Il termine russo svoboda, oltre a significare libertà in positivo che in negativo, implica anche il concetto di rilassamento, di benessere, di facilità, di essere a proprio agio. È potersi muovere in uno spazio infinito, di “estendersi ovunque”, senza restrizioni né vincoli di qualsiasi tipo. Questa particolarità di significato nella lingua russa, tra l’altro, richiama il famoso concetto dell’anima russa, della russianità, spesso citato nei lavori dell’ importante filosofo Nicolaj Berdiaev: “ …gli spazi infiniti russi si trovano all’interno dell’anima russa e hanno su questa un potere enorme”. E poi: ”L’uomo russo è vasto, vasto come la terra russa, come i campi russi”. E ancora: “Il russo non conosce la strettezza dell’europeo, il quale concentra la sua energia nello spazio limitato della sua anima, il russo non sa che cos’è la parsimonia, l’economia del tempo e dello spazio, l’intensità della cultura. Il potere della vastità sull’anima russa fa nascere una serie di qualità e difetti tipicamente russi. La pigrizia russa, la spensieratezza, la mancanza di iniziativa, lo scarso senso di responsabilità sono collegati proprio a questo.” Infine, nella cultura polacca il temine wolność, oltre a indicare la libertà personale, come nelle culture appena citate, significa indipendenza nazionale e libertà politica.

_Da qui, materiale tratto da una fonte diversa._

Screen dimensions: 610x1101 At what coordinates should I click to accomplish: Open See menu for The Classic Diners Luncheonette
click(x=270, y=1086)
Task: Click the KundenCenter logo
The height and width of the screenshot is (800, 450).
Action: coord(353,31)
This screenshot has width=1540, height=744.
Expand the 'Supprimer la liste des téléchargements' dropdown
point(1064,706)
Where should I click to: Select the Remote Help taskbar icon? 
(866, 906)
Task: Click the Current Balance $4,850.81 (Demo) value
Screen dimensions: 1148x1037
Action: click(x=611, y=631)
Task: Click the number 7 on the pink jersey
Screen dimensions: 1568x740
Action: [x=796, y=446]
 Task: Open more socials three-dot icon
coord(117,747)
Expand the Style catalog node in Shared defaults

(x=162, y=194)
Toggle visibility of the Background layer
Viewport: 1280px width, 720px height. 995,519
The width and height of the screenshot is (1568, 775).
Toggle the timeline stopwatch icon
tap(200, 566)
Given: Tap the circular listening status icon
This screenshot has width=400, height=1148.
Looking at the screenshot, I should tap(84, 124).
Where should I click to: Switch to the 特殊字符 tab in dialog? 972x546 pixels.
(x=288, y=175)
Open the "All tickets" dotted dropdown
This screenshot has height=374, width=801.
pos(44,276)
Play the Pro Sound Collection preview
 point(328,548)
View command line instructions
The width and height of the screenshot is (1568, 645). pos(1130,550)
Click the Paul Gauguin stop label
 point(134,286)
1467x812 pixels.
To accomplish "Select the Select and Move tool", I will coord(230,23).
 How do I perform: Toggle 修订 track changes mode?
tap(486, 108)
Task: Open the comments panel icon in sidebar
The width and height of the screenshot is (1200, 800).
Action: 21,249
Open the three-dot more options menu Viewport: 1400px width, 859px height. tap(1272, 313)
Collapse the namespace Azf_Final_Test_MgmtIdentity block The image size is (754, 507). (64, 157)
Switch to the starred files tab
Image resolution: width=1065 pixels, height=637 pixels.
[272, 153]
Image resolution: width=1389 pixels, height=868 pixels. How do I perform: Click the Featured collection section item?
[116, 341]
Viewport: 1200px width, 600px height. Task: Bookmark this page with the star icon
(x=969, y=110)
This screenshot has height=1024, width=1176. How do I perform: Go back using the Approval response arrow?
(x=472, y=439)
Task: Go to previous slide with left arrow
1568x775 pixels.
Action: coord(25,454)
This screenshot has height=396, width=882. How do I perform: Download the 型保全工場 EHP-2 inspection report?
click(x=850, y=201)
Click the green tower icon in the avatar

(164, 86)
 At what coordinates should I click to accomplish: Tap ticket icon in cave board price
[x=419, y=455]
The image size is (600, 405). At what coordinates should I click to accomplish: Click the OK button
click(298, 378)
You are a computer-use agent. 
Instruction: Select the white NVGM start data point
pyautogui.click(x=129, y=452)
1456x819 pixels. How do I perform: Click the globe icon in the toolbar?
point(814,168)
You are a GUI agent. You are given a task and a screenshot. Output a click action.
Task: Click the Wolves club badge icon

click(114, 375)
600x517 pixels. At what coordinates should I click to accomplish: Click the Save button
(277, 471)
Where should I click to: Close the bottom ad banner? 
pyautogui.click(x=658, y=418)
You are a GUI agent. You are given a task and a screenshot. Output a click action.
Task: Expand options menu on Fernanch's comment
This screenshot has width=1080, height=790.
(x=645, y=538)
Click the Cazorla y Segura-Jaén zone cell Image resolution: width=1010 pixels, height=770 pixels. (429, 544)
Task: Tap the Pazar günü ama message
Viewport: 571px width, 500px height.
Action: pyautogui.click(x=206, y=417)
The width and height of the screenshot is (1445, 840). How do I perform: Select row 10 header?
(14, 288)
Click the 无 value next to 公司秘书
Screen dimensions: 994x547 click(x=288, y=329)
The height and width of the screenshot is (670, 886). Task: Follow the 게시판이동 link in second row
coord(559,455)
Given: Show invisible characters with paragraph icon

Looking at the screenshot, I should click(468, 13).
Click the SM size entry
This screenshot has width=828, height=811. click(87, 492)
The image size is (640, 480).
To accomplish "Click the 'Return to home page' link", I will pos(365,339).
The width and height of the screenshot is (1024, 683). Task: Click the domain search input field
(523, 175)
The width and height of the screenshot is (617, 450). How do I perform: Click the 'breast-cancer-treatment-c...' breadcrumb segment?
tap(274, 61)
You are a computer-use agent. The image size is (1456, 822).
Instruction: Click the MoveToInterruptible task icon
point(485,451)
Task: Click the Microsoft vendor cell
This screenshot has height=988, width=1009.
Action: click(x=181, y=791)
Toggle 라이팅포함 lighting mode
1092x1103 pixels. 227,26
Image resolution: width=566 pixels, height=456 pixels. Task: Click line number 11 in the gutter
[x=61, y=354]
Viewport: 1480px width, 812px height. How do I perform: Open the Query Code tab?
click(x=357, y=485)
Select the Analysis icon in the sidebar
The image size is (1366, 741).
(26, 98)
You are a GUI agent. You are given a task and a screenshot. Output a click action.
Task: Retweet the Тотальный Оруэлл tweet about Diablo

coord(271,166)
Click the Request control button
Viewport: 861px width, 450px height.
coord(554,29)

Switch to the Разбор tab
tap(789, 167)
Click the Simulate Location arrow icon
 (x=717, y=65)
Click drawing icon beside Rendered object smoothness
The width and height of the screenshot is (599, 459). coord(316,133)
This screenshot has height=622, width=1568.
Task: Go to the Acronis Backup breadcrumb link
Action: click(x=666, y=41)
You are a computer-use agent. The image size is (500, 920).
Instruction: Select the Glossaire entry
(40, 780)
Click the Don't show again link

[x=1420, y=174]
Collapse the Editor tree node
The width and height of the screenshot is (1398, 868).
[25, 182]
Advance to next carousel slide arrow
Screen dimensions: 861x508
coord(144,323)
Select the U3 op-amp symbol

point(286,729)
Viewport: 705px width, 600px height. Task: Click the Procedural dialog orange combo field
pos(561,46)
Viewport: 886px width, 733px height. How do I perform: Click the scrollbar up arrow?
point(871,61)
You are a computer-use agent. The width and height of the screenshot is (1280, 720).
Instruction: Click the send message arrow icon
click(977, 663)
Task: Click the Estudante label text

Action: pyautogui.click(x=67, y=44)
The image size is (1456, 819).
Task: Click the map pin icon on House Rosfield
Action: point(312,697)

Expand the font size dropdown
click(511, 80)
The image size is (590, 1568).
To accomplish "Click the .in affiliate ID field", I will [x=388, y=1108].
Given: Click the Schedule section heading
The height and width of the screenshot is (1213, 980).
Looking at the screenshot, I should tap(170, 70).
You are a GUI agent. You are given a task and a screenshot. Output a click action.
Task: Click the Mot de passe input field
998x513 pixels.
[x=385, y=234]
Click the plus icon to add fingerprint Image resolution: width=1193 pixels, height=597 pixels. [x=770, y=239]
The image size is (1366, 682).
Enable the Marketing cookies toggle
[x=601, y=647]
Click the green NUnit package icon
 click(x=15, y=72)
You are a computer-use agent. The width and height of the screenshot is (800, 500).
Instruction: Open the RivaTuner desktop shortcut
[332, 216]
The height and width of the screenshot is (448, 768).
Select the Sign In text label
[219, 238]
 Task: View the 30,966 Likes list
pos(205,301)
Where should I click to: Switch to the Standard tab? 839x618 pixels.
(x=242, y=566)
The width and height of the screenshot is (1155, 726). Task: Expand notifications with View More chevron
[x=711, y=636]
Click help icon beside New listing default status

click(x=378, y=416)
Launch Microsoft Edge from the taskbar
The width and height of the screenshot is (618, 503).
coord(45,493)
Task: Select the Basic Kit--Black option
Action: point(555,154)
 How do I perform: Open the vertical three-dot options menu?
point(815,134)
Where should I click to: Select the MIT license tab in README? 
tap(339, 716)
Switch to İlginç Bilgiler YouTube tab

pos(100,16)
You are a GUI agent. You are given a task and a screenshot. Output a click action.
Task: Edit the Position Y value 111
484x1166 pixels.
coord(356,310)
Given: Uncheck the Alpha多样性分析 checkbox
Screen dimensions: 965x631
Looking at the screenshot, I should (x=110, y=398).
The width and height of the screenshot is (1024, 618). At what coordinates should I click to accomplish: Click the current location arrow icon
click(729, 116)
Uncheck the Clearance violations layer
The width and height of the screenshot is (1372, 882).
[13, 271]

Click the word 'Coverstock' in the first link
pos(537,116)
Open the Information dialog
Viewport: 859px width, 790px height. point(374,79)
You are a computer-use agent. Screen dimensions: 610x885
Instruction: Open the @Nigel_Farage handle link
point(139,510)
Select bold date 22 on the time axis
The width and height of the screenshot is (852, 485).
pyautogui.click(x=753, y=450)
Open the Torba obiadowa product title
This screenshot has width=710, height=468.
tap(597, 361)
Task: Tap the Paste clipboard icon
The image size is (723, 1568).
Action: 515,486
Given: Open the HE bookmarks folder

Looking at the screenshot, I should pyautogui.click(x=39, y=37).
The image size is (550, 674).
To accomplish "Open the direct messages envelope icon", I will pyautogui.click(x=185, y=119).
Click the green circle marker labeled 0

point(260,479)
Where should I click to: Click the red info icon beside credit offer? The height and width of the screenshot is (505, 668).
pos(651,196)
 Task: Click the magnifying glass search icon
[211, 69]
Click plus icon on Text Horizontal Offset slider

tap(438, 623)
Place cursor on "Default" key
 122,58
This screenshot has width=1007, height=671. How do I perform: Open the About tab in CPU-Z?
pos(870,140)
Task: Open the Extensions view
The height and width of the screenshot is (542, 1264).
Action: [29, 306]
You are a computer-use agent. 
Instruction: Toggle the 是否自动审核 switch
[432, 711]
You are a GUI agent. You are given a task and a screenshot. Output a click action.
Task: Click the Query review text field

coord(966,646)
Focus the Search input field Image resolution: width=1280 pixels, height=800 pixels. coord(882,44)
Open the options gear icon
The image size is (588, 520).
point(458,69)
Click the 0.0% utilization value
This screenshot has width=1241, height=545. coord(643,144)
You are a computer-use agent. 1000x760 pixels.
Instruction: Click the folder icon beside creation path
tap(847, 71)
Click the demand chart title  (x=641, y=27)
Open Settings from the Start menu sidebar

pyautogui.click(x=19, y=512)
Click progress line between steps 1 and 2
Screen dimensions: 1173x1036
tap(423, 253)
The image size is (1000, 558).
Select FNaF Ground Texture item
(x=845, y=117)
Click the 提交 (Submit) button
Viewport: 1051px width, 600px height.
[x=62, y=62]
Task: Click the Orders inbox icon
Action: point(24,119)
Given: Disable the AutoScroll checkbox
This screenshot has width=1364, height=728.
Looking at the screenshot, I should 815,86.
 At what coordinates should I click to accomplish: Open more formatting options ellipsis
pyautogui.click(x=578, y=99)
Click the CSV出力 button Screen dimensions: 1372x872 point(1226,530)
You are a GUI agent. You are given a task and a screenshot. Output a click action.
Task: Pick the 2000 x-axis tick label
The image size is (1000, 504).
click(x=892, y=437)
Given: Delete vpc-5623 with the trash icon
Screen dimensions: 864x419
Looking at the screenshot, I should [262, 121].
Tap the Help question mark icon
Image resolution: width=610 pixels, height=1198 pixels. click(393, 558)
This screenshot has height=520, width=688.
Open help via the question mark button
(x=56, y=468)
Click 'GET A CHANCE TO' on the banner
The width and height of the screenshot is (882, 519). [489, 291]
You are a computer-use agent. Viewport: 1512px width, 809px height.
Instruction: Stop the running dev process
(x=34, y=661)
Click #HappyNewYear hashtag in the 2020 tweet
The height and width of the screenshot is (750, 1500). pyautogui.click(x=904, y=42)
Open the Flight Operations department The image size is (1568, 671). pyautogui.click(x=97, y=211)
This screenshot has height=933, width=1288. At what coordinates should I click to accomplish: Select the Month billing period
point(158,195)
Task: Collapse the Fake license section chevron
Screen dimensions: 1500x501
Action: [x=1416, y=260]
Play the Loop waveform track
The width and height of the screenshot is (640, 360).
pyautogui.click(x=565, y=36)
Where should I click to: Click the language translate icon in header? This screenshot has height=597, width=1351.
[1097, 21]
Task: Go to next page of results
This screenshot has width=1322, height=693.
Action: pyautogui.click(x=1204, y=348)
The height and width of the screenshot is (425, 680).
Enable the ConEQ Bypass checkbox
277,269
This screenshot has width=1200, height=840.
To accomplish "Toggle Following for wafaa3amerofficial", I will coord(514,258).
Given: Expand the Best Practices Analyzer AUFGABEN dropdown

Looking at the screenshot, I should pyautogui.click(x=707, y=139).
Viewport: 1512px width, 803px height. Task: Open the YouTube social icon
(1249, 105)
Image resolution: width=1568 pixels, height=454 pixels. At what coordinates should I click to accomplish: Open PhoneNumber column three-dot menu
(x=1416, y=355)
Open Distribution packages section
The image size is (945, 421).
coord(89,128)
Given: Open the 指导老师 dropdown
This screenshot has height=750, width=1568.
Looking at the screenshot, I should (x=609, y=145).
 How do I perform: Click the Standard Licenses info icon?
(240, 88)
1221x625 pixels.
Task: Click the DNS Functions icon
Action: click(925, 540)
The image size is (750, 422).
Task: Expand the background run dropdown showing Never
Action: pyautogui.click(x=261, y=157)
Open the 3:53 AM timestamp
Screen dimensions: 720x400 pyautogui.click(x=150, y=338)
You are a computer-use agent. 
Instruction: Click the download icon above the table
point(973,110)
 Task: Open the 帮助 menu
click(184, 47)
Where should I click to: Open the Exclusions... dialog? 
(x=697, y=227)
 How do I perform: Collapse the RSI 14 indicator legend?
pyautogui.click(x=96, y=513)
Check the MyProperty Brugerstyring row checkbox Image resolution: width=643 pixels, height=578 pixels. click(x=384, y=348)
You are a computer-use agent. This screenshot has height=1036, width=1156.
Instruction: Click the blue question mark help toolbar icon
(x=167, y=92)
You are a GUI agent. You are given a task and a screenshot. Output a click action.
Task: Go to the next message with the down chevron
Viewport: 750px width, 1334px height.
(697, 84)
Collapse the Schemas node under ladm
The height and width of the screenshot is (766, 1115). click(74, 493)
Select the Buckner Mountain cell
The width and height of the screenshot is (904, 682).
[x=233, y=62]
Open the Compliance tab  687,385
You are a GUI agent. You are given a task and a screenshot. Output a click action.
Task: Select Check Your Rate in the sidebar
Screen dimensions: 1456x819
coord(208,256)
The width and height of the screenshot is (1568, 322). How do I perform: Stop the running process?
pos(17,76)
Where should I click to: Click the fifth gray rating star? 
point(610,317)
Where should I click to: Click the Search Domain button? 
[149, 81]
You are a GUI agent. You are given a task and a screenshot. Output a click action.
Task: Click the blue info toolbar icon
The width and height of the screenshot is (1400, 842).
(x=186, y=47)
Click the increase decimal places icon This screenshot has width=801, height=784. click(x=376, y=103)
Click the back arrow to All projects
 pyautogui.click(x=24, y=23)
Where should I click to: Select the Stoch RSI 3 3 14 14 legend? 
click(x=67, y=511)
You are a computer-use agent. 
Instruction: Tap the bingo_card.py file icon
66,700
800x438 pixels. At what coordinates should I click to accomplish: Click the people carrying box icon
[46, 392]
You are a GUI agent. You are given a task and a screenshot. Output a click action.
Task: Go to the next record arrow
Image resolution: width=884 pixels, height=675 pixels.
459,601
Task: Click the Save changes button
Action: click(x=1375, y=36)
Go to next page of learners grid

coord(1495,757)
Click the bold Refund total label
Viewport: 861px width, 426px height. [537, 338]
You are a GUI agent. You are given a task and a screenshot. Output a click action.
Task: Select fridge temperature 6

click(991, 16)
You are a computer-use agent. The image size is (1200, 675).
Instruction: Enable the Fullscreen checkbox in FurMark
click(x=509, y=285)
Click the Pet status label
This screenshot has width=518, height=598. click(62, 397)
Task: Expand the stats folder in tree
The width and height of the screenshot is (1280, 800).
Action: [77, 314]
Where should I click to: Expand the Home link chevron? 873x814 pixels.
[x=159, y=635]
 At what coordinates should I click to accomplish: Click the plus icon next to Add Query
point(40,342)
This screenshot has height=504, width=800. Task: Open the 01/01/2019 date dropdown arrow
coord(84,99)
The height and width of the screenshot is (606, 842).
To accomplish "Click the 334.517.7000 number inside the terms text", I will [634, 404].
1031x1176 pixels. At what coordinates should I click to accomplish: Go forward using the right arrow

A sua volta anche il lessico emotivo è molto differente da una lingua all’altra e da una cultura all’altra. Le parole tristezza in italiano e tristesse in francese rappresentano un sentimento più che un’emozione vera e propria, la stessa cosa in russo per il termine grust’. In inglese, invece, sadness è un’emozione a tutti gli effetti. (Rispetto ai sentimenti le emozioni, infatti, sono meno durature e la loro attivazione dipende da un evento. I sentimenti, invece, non sono dipendenti dagli eventi, per questo motivo possiamo soffrire di non poterci rallegrare quando un evento è gioioso, o viceversa.) Un’altra ipotesi che conferma la teoria di lingue diverse pensieri diversi è che la lingua coincide con il mondo dell’esperienza in quella data cultura. Cioè, i limiti del linguaggio sono i limiti del mondo. Un esempio classico è rappresentato dal grande numero di termini che la lingua eschimese possiede per descrivere la neve.
E anche se si può affermare che non tutto il pensiero si manifesti attraverso il linguaggio, che il pensiero sia qualcosa di assai più complesso di quanto il linguaggio possa esprimere e che alcuni processi come percezione, rappresentazioni senso-motorie, immaginazione, esperienze emotive costituiscano forme di pensiero che rimangono, almeno in parte, indipendenti dal linguaggio, nonostante ciò, si può sostenere che i parlanti elaborino dei modi di pensare differenti fra loro (L.Anolli, op.cit). Perciò diventa evidente che imparare una lingua straniera significa anche acquisire un nuovo punto di vista sulle cose, essere più ricchi di risorse e potenzialmente capaci di interpretare e comprendere diverse situazioni ed eventi della vita.